What to pay: Well it depends on if you get cotton or silk batik. Silk batik costs more. The one in the photo is cotton and cost US $16 in a batik school. If you get them in a dealership, they can be considerably more expensive.
What to buy:
The kris is one of the more important accesories of traditional dress in central Java. It's more than just a weapon for protecting oneself. There's the social meaning where it's passed on from father to son when he is ready or gifts from the sultan to loyal workers. Ceremonially it is apart of every ceremony and festival. And a cosmic meaning or supernatural where there are powers from ancestors to protect the person weilding the kris and his family. In the Kraton area you will see men walking about their daily business wearing a kris.
It is a beautifully ornate item that has different meanings depending if the blade is straight or has curves and how many curves. You can find them in some stores in Yogyakarta that are designed for tourists. I got mine from a house of a guy who works for the sultan. The krises that he had were much more authentic looking and some of them were really quite old. He even had one that was partially made from a meteorite if I remember correctly.
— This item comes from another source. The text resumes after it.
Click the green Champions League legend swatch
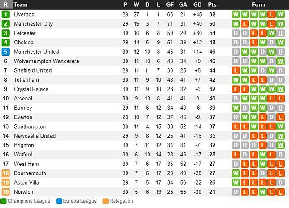Image resolution: width=289 pixels, height=208 pixels. pyautogui.click(x=4, y=202)
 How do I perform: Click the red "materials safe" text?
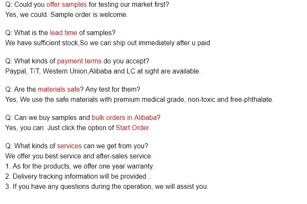59,89
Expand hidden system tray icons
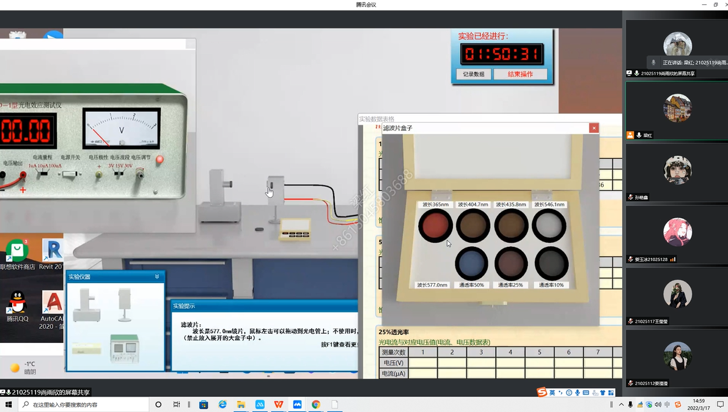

What to pay: It can vary. I'm sure the ones you get in the standard stores are not too much. The one I got I believe worked out to US $150. I found it to be quite nice. I even got a bag to carry it in, oil for the blade and even a binded report on the meaning and history of kris.
What to buy:
This was one of the souvenirs I was looking forward to buying the most. Wayang Kulit are a flat puppet carved out of buffalo hide that are used to perform the Ramayana (an ancient Sanskirt epic quite common to the Hindu faith). They are chiseled and painted and some can become quite ornate. Quite often they are performed behind a sheet to give it a shadow puppet feel. You can buy ones to be used in plays which are more plain or ones that are for display that are quite amazing. High quality ones should be quite flexible and won't break. There are many stores in Yogyakarta that sell them but I went to place where they are made.
What to pay: It varies. I probably got ripped off a bit but I paid $200 for 3 large puppets.
Yogya is one of the foremost cultural centers of Java, therefore it's almost impossible to visit this city without coming across at least a few batik stores. You can watch the batik being designed and crafted, wonder around the galleries and possibly purchase something to take home.
What to buy: OK, batik is not for everyone, but even if you don't want to wear one or hang one on your wall back home, we found some nice little orginal batik cards - something different to send your loved ones.
What to pay: Be careful, there are touts all over (working on commission) who will try to tell you they know the best place to buy batik. The best option is to do a bit of investigation yourself and get to know the prices along the way.
They have a wide selection of puppets here.
The also have any other nice gifts for you or your friends.